**Document section:**
#####

As a result of this search, the defendant was charged with various offenses which included first-degree possession of cocaine with intent to distribute and third-degree possession of cocaine.  The defendant proceeded to file a motion to suppress the evidence which was seized during the search.  However, the trial court denied the defendant’s application in determining that the Family Part judge was authorized under the New Jersey Prevention Against Domestic Violence Act to permit a search for weapons as there was reasonable basis to believe based on the victim’s testimony that weapons would be found in the defendant’s apartment.  The court also found that the domestic violence warrant which was issued by the judge to search the defendant’s apartment was not a pretext to conduct a search for drugs.

#####

**Tasks and exercises:**
**A.** Revise the passage on the domestic violence warrant search, starting with "As a result" and going on through "search for drugs.", and put "lower court" in place of "trial court".
**B.** Carry the passage on the domestic violence warrant search forward from its last sentence.

Stored entries
#####

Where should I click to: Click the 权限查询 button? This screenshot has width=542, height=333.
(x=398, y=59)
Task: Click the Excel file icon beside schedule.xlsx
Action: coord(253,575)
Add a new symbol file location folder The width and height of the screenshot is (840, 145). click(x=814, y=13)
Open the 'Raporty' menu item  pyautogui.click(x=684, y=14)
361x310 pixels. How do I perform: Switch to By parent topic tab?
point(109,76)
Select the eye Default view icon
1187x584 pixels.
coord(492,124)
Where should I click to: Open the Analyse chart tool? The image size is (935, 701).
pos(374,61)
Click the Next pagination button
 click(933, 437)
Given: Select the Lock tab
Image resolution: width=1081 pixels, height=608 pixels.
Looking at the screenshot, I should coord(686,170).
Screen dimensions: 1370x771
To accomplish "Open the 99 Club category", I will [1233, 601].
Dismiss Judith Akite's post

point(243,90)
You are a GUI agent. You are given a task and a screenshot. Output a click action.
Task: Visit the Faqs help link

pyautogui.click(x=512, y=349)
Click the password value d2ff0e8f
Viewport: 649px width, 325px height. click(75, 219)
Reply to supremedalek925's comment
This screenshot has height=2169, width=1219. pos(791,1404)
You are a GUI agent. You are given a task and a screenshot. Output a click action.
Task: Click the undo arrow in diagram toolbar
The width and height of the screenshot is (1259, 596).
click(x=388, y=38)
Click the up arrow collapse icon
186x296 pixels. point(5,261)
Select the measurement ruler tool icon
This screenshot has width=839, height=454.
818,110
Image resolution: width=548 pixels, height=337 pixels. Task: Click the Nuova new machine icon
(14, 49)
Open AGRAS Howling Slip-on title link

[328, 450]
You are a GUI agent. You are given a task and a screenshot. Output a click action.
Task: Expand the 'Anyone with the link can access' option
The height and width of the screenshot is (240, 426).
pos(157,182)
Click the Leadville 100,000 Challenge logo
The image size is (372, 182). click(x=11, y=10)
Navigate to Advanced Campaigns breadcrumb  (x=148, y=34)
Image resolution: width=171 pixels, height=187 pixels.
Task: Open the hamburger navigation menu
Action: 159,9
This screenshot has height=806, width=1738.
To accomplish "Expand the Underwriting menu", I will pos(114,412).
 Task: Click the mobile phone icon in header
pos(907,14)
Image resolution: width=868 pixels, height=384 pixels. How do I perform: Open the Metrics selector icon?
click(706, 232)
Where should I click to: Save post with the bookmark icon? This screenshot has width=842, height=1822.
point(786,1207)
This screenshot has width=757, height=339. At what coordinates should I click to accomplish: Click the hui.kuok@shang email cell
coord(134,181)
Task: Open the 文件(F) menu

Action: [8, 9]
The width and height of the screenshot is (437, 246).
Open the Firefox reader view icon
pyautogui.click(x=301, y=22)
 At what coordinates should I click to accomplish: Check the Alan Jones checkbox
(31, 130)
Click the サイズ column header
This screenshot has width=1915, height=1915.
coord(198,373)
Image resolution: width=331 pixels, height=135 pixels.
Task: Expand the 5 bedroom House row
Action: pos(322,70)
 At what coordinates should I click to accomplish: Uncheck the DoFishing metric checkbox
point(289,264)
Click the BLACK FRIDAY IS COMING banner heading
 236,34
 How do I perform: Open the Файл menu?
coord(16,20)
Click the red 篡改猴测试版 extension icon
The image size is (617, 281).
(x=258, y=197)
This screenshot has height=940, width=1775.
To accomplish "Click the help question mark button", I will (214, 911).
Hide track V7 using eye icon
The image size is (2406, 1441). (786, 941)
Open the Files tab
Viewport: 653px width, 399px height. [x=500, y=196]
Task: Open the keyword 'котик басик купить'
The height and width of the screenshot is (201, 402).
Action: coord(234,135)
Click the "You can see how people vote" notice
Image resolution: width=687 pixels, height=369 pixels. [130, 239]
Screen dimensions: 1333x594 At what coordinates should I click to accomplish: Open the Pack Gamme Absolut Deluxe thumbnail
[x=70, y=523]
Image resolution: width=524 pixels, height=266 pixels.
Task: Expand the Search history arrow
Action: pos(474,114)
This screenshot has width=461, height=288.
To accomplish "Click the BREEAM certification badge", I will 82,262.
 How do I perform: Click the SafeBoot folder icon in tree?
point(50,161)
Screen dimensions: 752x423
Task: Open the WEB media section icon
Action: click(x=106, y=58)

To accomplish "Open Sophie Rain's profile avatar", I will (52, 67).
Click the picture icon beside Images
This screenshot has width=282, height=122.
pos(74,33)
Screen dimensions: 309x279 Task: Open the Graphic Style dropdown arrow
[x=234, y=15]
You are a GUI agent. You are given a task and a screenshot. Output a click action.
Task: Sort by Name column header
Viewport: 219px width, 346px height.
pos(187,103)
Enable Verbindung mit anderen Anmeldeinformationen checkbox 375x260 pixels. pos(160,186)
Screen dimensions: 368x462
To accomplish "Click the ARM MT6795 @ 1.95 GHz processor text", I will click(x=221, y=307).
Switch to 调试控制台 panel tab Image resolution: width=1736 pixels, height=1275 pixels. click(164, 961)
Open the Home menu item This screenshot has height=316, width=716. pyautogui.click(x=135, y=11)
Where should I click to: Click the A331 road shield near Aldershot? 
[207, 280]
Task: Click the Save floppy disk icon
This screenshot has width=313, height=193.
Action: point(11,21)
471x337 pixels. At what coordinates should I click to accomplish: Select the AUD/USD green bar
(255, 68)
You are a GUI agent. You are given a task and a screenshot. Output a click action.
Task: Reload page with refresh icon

#####

**In response:**
**A.**
As a result of this search, the defendant was charged with various offenses which included first-degree possession of cocaine with intent to distribute and third-degree possession of cocaine.  The defendant proceeded to file a motion to suppress the evidence which was seized during the search.  However, the lower court denied the defendant’s application in determining that the Family Part judge was authorized under the New Jersey Prevention Against Domestic Violence Act to permit a search for weapons as there was reasonable basis to believe based on the victim’s testimony that weapons would be found in the defendant’s apartment.  The court also found that the domestic violence warrant which was issued by the judge to search the defendant’s apartment was not a pretext to conduct a search for drugs.

**B.**
The defendant ultimately pled guilty to second-degree possession with intent to distribute cocaine and was sentenced to an eight-year term of imprisonment.  Following his sentencing, the defendant appealed the denial of his motion to suppress, challenging the validity of the search based on the Domestic Violence Act.  Specifically, the defendant claimed that the warrant to search for weapons was not predicated on probable cause and violated the 4th Amendment of the United States Constitution as well as Article I, Paragraph 7 of the New Jersey Constitution.

The Appellate Division upheld the trial court’s ruling which denied the defendant’s motion to suppress.  Although the Appellate Division noted that the Family Part judge failed to state the reasons for and scope of the search and seizure which was undertaken by law enforcement, it declined to address the constitutionality of the domestic violence law.  This issue was addressed by the New Jersey Supreme Court upon granting the defendant’s petition for certification.

The New Jersey Supreme Court held that the statutory language set forth in the New Jersey Prevention Against Domestic Violence Act, N.J.S.A. 2C:25-28(j), with regard to search of weapons must conform to the strictures of the 4th Amendment of the U.S. Constitution and Article I, Paragraph 7 of the New Jersey which require that warrants be issued based on a probable cause standard.  Although the Court noted that a search warrant under the domestic violence act is not aimed at discovering evidence of a crime, the probable cause requirement has been adaptable to civil and administrative search warrants under the federal constitutions and in other jurisdictions.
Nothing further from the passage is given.